● PROBLEM TO SOLVE: The records below are to be reproduced exactly, and no picture should appear in the copy.

● ENTRIES SUPPLIED:
━━━━━━━━━━━━━━━━

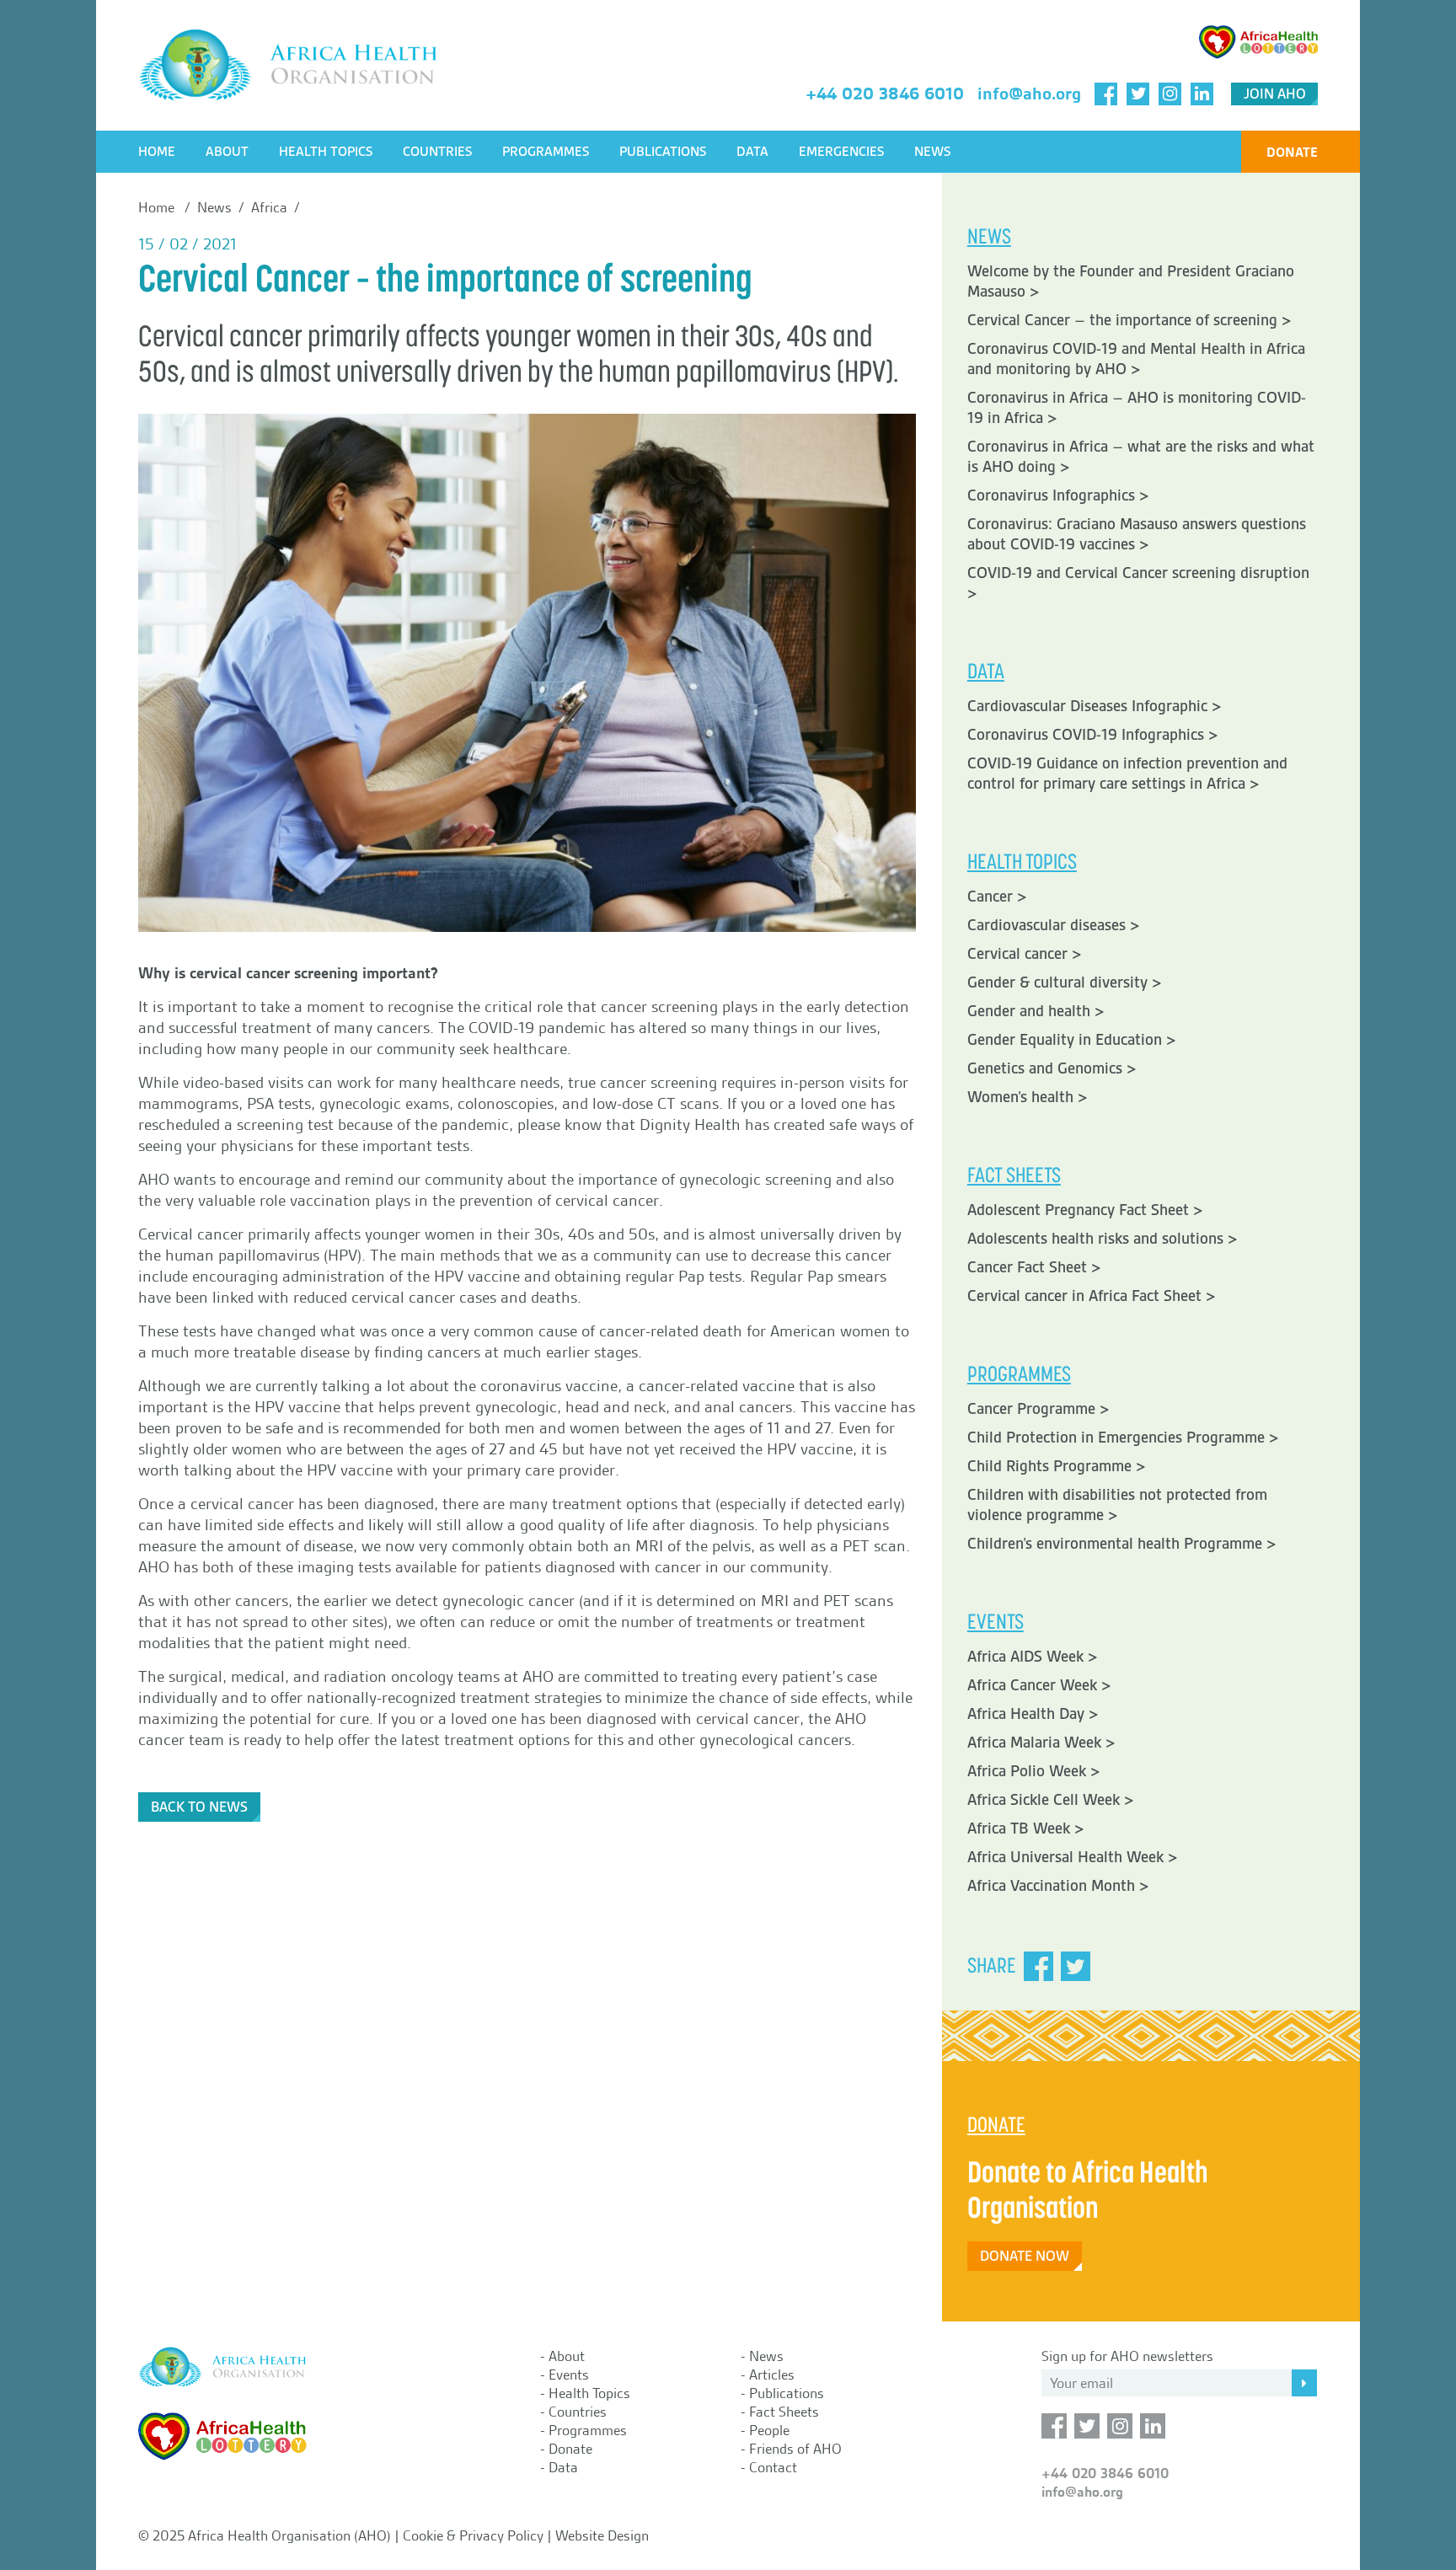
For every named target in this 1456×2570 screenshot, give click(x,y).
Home (156, 151)
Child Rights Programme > (1056, 1466)
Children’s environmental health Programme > (1122, 1544)
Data (752, 151)
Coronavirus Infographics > (1058, 495)
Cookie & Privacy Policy (473, 2535)
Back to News (199, 1807)
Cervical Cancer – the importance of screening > (1129, 320)
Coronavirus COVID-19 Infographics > (1092, 735)
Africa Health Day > (1033, 1714)
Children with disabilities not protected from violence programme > (1117, 1505)
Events (569, 2374)
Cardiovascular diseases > (1053, 925)
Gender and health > (1036, 1011)
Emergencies (841, 151)
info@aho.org (1029, 93)
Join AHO (1275, 94)
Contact (773, 2467)
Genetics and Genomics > (1052, 1068)
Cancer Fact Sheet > (1034, 1267)
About (227, 151)
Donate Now (1024, 2256)
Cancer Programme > (1038, 1409)
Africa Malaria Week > (1041, 1742)
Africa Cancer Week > (1039, 1685)
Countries (437, 151)
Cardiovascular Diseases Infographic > (1094, 706)
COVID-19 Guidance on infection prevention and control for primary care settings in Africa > (1127, 773)
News (932, 151)
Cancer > (997, 896)
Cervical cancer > (1024, 954)
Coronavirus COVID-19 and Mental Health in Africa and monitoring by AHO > (1136, 359)
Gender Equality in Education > (1071, 1040)
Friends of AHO (795, 2448)
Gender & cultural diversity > (1064, 982)
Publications (662, 151)
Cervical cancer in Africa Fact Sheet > (1091, 1296)
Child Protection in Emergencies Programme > (1123, 1437)
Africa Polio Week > (1033, 1771)
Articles (772, 2374)
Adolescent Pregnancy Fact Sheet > (1085, 1210)
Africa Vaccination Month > (1058, 1886)
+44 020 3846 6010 (885, 93)
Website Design (602, 2535)
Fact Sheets (784, 2411)
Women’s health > (1027, 1097)
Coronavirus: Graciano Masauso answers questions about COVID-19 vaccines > (1136, 534)
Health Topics (325, 151)
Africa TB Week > (1025, 1828)
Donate (1292, 152)
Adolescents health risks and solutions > (1102, 1239)
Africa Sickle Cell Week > (1050, 1800)
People (769, 2430)
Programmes (545, 151)
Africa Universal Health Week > (1072, 1857)
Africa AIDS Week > (1032, 1656)
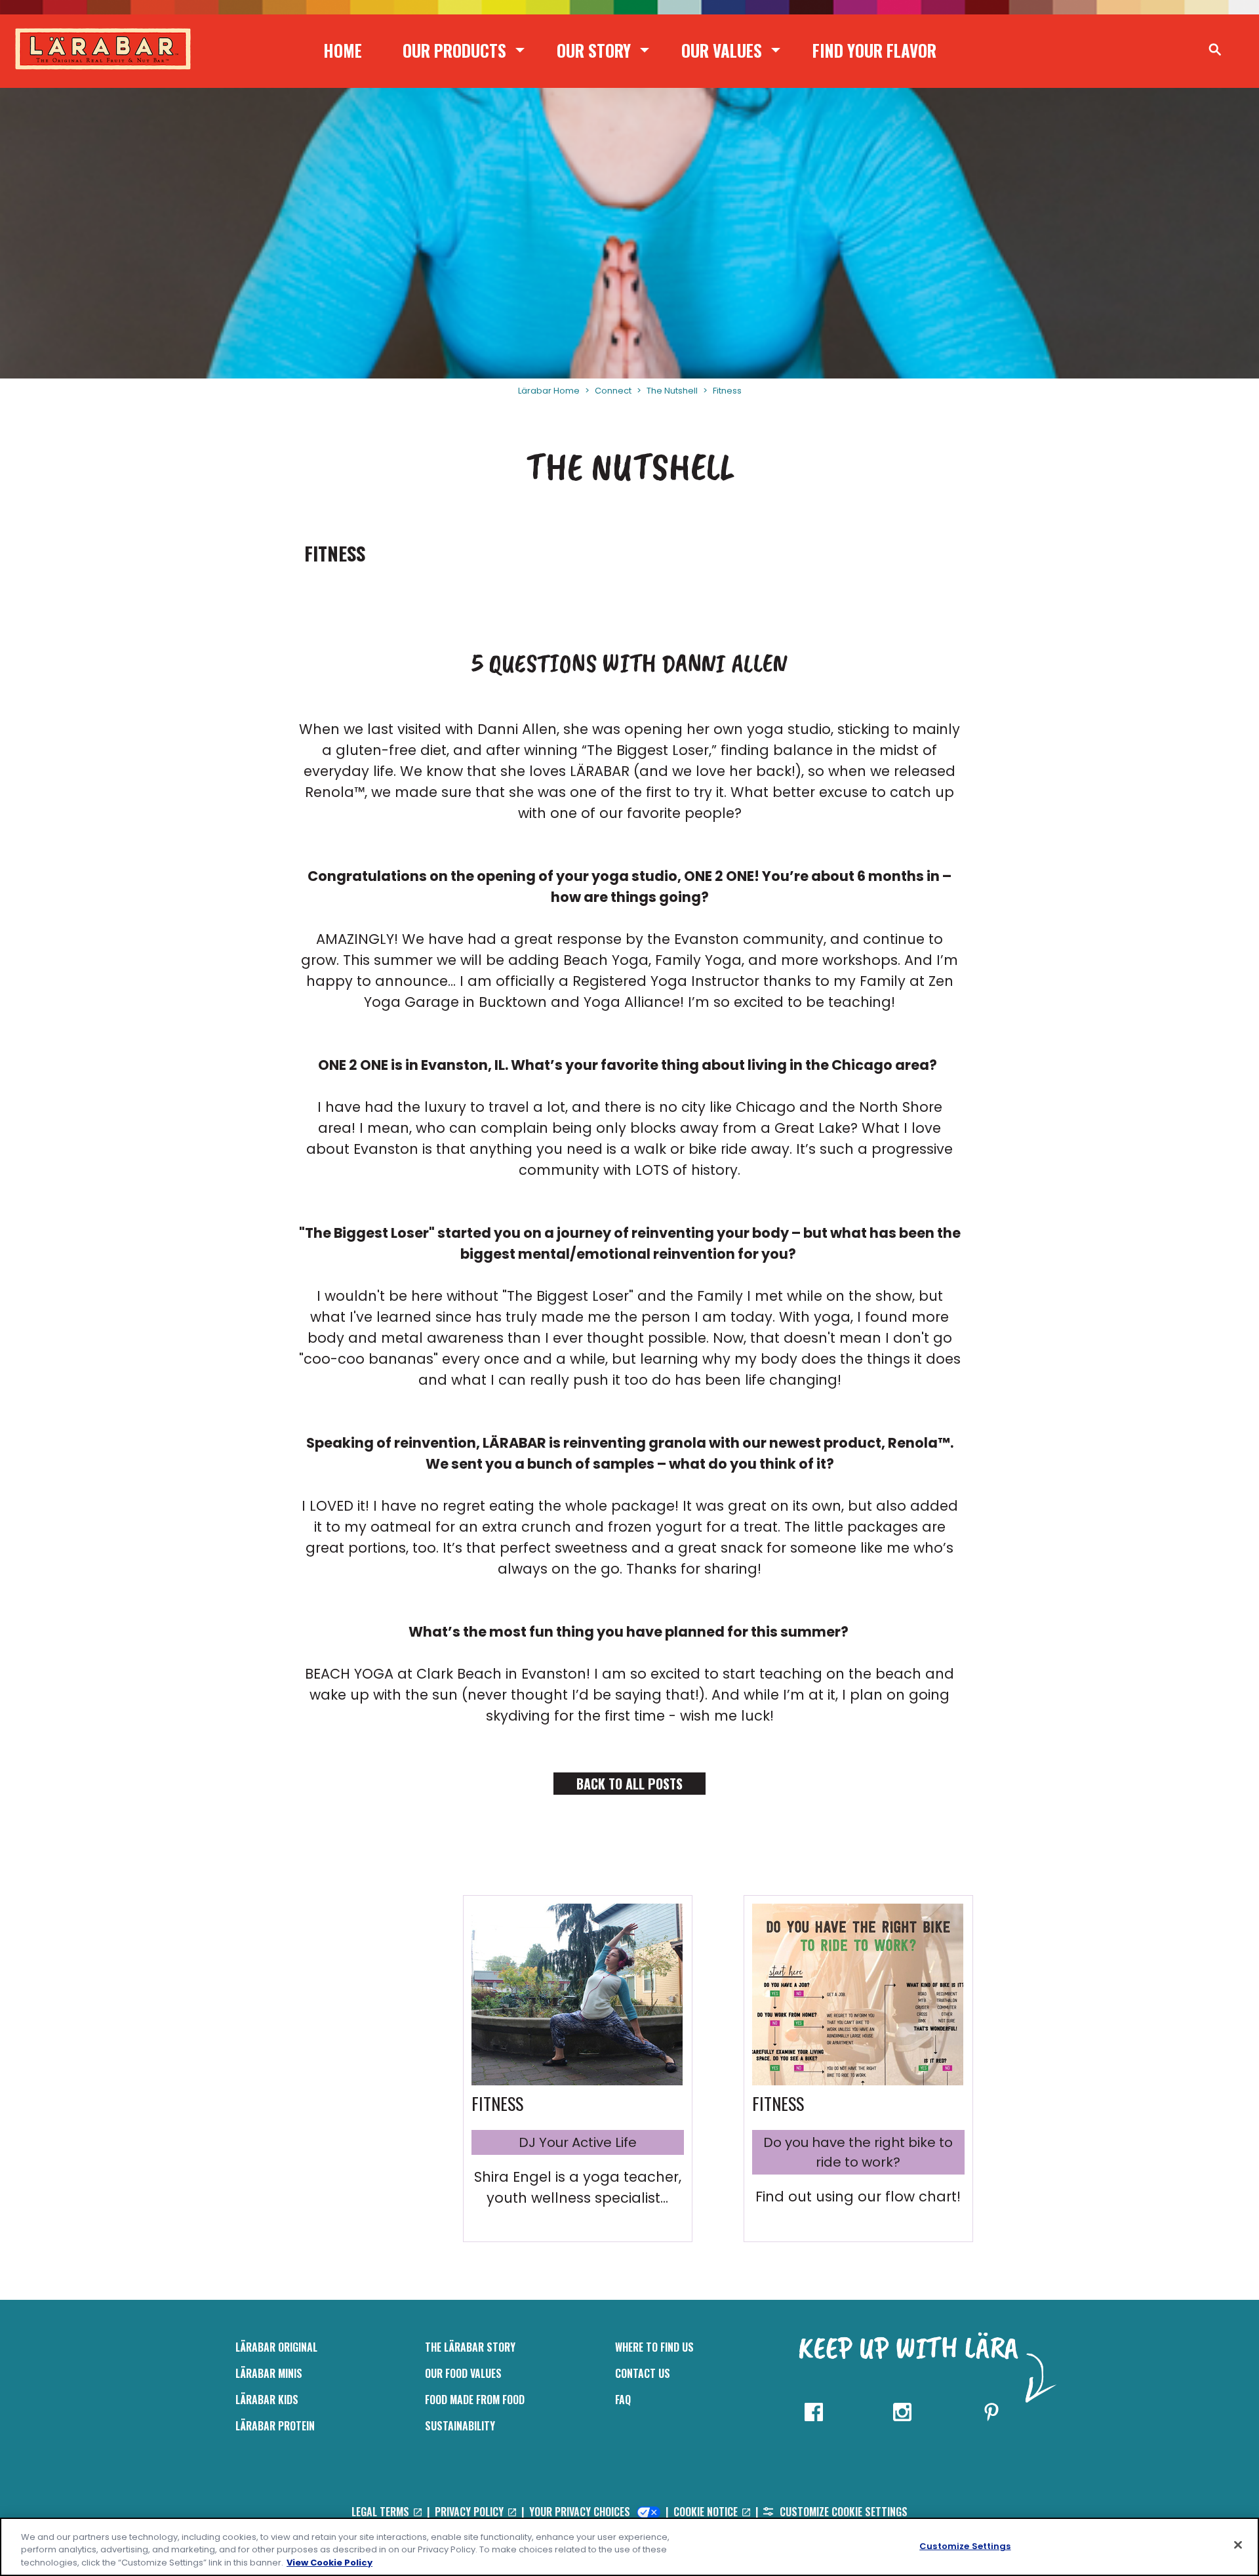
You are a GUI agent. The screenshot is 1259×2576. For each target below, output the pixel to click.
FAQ (623, 2399)
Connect (613, 390)
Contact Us (642, 2373)
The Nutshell (672, 390)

━━━━━━━━━━━━━━━━

● ANSWER SPACE:
For every named target in this 1456×2570 screenshot, give click(x,y).
Home (156, 151)
Child Rights Programme > (1056, 1466)
Children’s environmental health Programme > (1122, 1544)
Data (752, 151)
Coronavirus Infographics > (1058, 495)
Cookie & Privacy Policy (473, 2535)
Back to News (199, 1807)
Cervical Cancer – the importance of screening > (1129, 320)
Coronavirus COVID-19 Infographics > (1092, 735)
Africa Health Day > (1033, 1714)
Children with disabilities not protected from violence programme > (1117, 1505)
Events (569, 2374)
Cardiovascular diseases > (1053, 925)
Gender and health > (1036, 1011)
Emergencies (841, 151)
info@aho.org (1029, 93)
Join AHO (1275, 94)
Contact (773, 2467)
Genetics and Genomics > (1052, 1068)
Cancer Fact Sheet > (1034, 1267)
About (227, 151)
Donate Now (1024, 2256)
Cancer Programme > (1038, 1409)
Africa Malaria Week > (1041, 1742)
Africa Cancer Week > (1039, 1685)
Countries (437, 151)
Cardiovascular Diseases Infographic > (1094, 706)
COVID-19 Guidance on infection prevention and control for primary care settings in Africa > (1127, 773)
News (932, 151)
Cancer > (997, 896)
Cervical cancer > (1024, 954)
Coronavirus COVID-19 and Mental Health in Africa and monitoring by AHO > (1136, 359)
Gender Equality in Education > (1071, 1040)
Friends of AHO (795, 2448)
Gender & cultural diversity > (1064, 982)
Publications (662, 151)
Cervical cancer in Africa Fact Sheet > (1091, 1296)
Child Protection in Emergencies Programme > (1123, 1437)
Africa Polio Week > (1033, 1771)
Articles (772, 2374)
Adolescent Pregnancy Fact Sheet > (1085, 1210)
Africa Vaccination Month > (1058, 1886)
+44 020 3846 6010 (885, 93)
Website Design (602, 2535)
Fact Sheets (784, 2411)
Women’s health > (1027, 1097)
Coronavirus: Graciano Masauso answers questions about COVID-19 vaccines > (1136, 534)
Health Topics (325, 151)
Africa TB Week > (1025, 1828)
Donate (1292, 152)
Adolescents health risks and solutions > (1102, 1239)
Africa Sickle Cell Week > (1050, 1800)
People (769, 2430)
Programmes (545, 151)
Africa Universal Health Week > (1072, 1857)
Africa AIDS Week > (1032, 1656)
You are a GUI agent. The screenshot is 1259×2576. For each target below, output the pixel to click.
FAQ (623, 2399)
Connect (613, 390)
Contact Us (642, 2373)
The Nutshell (672, 390)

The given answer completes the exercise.